Lack of SC functionality for proper Devanāgarī ligatures

Coemgenu · October 10, 2018, 6:55pm

It seems that there is a problem with the program that converts romanized Pāli text into Devanāgarī.

Let us pick a word like sāvatthinidānaṃ, purely at random.

This should appear as सावत्थिनिदानं, comprised of the syllables

सा व त्थि नि दा नं

Instead it appears as the syllable sequence

सा व त् थि नि दा नं

Notice the extra त् letter? This letter is redundant, because the program is not correctly generating the त्थि ligature.

Similarly, a word like cakkhusamphassajāya appears as this lengthly sequence

च क् खु स म् फ स् स जा य
ca k khu sa m pha s sa jā ya

Instead of this shorter sequence

च क्खु स म्फ स्स जा य
ca kkhu sa mpha ssa jā ya

Most of the issues are to-do with consonant clusters and gemination.

Devanāgarī compatibility for an older language not traditionally written in Devanāgarī, I understand, might not be the most pressing item on SuttaCentral’s agenda, but, I figure I would raise attention to this in case no one had noticed. It is likely someone already has.

sujato · October 10, 2018, 11:20pm

Thanks for the heads up, I wasn’t aware of this. We would like to fix it, but at the moment we don’t have the resources. If anyone is able to help out with this, please let us know. (The script-changing widget is in javascript.)

Snowbird · October 11, 2018, 6:52pm

FWIW, Sinhala is also not rendering properly.

බ්‍ර හ්ම
bra hma

is rendering

බ් ර හ්ම
b ra hma

This is a classic rendering problem. While, like in the Devanagari example above, the meaning is conveyed, it is still considered incorrect by any Sinhala speaker.

As I understand it, it has to do with devilish zero-width joiners and the like. In a way, it gives me a little comfort to know that it is also a problem with Devanagari and not just the little cousin Sinhala.

Gabriel_L · October 11, 2018, 10:50pm

Maybe it’s worth checking all abugidas?

Snowbird · October 11, 2018, 10:58pm

Abugida is one of my most favoritest words.

The problem is not just with it being an abugida. I don’t know if there is a more technical term than “abugida from hell,” but that’s what these beautiful alphabets are.

In Sinhala, the problem only arises when there is a dropped vowel before an R or a Y.

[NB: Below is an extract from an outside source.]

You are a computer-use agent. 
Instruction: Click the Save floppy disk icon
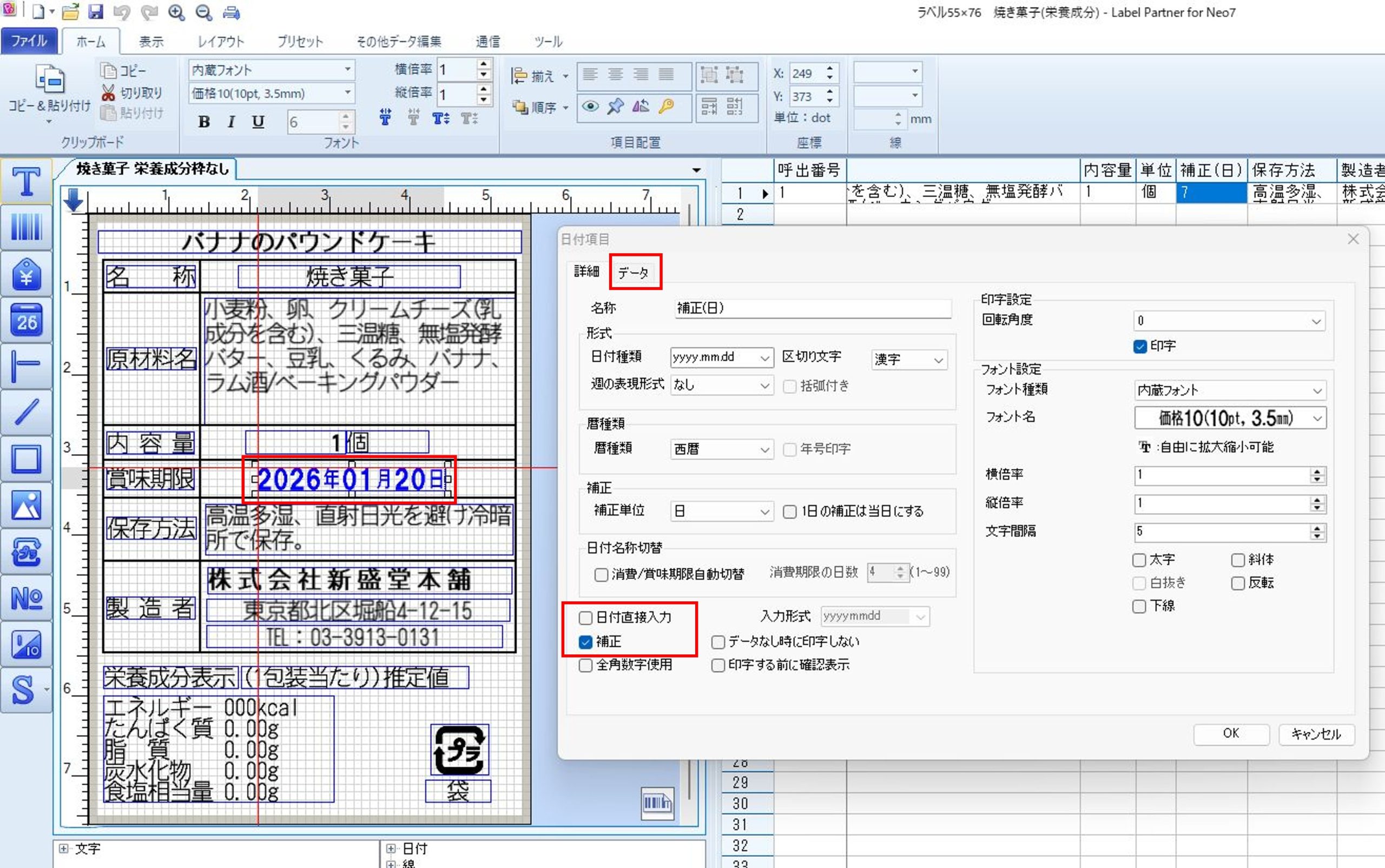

Unicode has a way to represent it, but many systems don’t render correctly. I believe Apple products are notorious for incorrect rendering of Sinhala. Which is ironic since the macs were the very first computers to support Sinhala.

sujato · October 11, 2018, 11:02pm

Thanks again. Clearly we need to check all these in detail. We’d also like to implement script changing for unsupported scripts, such as Cyrrilic, other Indian scripts, even Brahmi. If there are any linguist/javascript programmers out there, get in touch!

Snowbird · October 11, 2018, 11:27pm

So, I’ll just throw it out there in case anyone is curious what might be involved…

The word බ්‍රහ්ම, properly rendered is made up of the following unicode parts:

\u0DB6\u0DCA\u200D\u0DBB\u0DC4\u0DCA\u0DB8

individually, the visible parts looks like this:
බ ් ‍ ර හ ් ම

Except that there should be something called a zero-width joiner(ZWJ) after the first two parts. That’s what the \u200D is. Without the zero-width-joiner, it looks like this:
බ්රහ්ම

Same problem happens with Ayya, අය්‍ය. Without the ZWJ, it looks like this: අය්ය.

In Sinhala, this is only a problem when a vowel is dropped before an R or a Y.

sujato · October 12, 2018, 9:47am

It’s really important to get these details right! There are approximately 1 quintilliazion javascript programmers in the world, hopefully one of them will be able to fix this for us!